UNITED STATES DISTRICT COURT FOR THE EASTERN DISTRICT OF OKLAHOMA
Jan 21, 2020
NO. CIV-19-0227-JH (E.D. Okla. Jan. 21, 2020)

Opinion

NO. CIV-19-0227-JH

01-21-2020

TED FINE, d/b/a FINE PAWN, a Sole Proprietorship, Plaintiff, v. THE CITY OF SALLISAW, OKLAHOMA; BOARD OF COMMISSIONERS FOR THE CITY OF SALLISAW, OKLAHOMA; LARRY LANE, Sheriff of Sequoyah County, Oklahoma; JACK THORP, District Attorney for Sequoyah County, Oklahoma, Defendants.


ORDER

Plaintiff Ted Fine, d/b/a Fine Pawn, filed this action challenging the validity of certain Sallisaw city ordinances as they relate to pawnshops and their operation. As originally filed, plaintiff also purported to assert claims against Larry Lane, the sheriff of Sequoyah County, and one of his investigators. Those claims were dismissed for failure to state a claim. Plaintiff has now filed an amended complaint which deletes certain of the defendants originally sued, adds others, and, as pertinent here, asserts renewed claims against Sheriff Lane in his official capacity, i.e. against Sequoyah County. Sheriff Lane has again moved to dismiss plaintiff's claims against the County for failure to state a claim.

To survive a motion to dismiss under Rule 12(b)(6), a complaint must contain "enough facts to state a claim to relief that is plausible on its face." Bell Atl. Corp. v. Twombly, 550 U.S. 544, 570 (2007). A claim is facially plausible "when the plaintiff pleads factual content that allows the court to draw the reasonable inference that the defendant is liable for the misconduct alleged." Ashcroft v. Iqbal, 556 U.S. 662, 678 (2009). Thus, dismissal under Rule 12(b)(6) is only appropriate "if the complaint alone is legally insufficient." Brokers' Choice of Am., Inc. v. NBC Universal, Inc., 861 F.3d 1081, 1104-05 (10th Cir. 2017) (citation omitted). "[T]he Twombly/Iqbal standard 'is a middle ground between heightened fact pleading, which is expressly rejected, and allowing complaints that are no more than labels and conclusions or a formulaic recitation of the elements of a cause of action, which the Court stated will not do.'" Khalik v. United Air Lines, 671 F.3d 1188, 1191 (10th Cir. 2012) (quoting Robbins v. Okla., 519 F.3d 1242, 1247 (10th Cir. 2008)).

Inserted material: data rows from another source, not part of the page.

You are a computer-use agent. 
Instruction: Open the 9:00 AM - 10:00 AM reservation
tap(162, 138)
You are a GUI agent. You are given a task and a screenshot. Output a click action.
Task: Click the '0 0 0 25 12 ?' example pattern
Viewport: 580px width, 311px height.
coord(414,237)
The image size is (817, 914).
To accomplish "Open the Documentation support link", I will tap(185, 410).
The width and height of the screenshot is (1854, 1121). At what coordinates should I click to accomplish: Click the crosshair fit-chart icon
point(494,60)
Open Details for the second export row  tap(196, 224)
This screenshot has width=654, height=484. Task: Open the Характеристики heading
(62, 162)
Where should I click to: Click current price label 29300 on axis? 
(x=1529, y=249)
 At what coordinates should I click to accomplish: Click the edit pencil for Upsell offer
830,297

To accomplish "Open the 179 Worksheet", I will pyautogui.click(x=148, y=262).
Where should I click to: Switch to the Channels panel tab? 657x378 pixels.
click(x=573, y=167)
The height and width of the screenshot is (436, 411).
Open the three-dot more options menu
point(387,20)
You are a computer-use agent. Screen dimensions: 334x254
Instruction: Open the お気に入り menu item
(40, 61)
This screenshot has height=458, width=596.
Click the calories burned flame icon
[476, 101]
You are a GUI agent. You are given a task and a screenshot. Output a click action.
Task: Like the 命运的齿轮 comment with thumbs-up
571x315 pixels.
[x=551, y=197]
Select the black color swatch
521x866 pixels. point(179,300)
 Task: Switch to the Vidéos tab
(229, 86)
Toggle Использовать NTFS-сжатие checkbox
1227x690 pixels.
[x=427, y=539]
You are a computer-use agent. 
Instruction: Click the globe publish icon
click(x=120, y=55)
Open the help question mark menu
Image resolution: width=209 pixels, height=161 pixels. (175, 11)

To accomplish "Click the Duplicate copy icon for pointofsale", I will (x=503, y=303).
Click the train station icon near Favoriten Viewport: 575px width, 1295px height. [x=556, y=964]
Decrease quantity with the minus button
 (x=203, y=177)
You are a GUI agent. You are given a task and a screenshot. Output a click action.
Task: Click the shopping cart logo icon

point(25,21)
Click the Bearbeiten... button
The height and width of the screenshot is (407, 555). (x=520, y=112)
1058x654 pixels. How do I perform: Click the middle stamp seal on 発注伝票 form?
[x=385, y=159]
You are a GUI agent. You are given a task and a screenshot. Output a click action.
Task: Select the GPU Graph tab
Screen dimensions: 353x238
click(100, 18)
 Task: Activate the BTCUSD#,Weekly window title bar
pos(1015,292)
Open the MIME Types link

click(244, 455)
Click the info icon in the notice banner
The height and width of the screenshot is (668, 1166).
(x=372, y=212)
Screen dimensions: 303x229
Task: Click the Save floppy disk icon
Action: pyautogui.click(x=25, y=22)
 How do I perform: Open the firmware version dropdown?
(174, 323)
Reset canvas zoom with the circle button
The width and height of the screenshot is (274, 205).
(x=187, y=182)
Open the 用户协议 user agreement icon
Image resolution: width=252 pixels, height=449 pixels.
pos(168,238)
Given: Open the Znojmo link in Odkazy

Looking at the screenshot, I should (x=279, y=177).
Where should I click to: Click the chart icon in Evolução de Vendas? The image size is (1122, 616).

Applying these standards, the court concludes the motion should be granted.

Like the original complaint, the Amended Complaint is not altogether clear as to exactly what claims are asserted against each defendant. However, plaintiff appears to assert, as to the Sheriff/County, two claims: (1) a § 1983 claim for violation of plaintiff's Fourth, Fifth, and Fourteenth Amendment rights, and (2) a claim for violation of the Oklahoma Pawnshop Act, 59 Okla. Stat. § 1501, et seq. ("OPA").

With respect to the federal claim, the Amended Complaint alleges the sheriff's investigator, Wheat, told one or more theft victims to check at plaintiff's pawnshop to see if their property was there. It also alleges Wheat came there himself looking for a stolen pickup. Plaintiff contends these actions constitute warrantless searches contrary to the Constitution. The Amended Complaint also alleges an investigator for the sheriff put a purported 90 day "hold" on a Ruger revolver, contrary to state law which authorizes only a 30 day hold, subject to extension. He apparently views this as a deprivation of property contrary to the Due Process Clause.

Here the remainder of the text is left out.